--- START ---
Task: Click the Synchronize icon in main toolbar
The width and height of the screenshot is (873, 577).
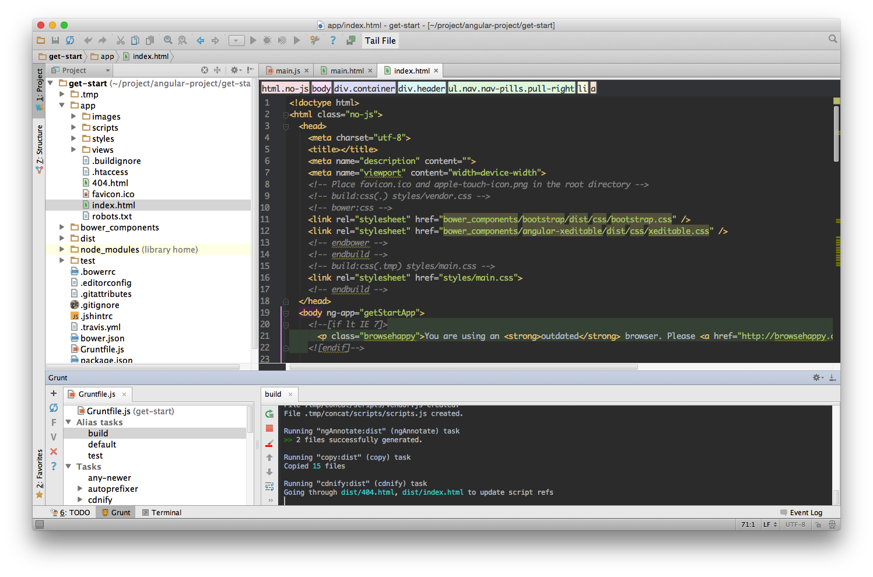Action: pyautogui.click(x=70, y=40)
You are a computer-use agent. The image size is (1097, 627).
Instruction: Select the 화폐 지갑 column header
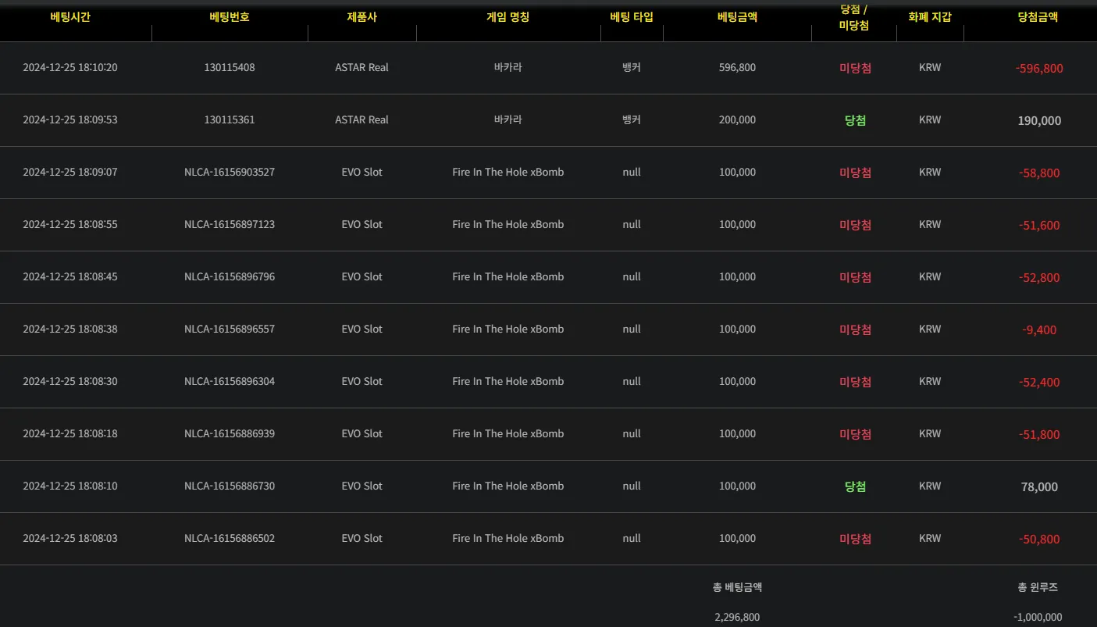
--- END ---
* _WHAT IS REQUIRED_
Print exactly the lines from the one containing "You are a computer-use" through the last line of the records, both included, and leave out the pictures.

* _RESULT BELOW_
You are a computer-use agent. The image size is (1097, 627).
Instruction: Select the 화폐 지갑 column header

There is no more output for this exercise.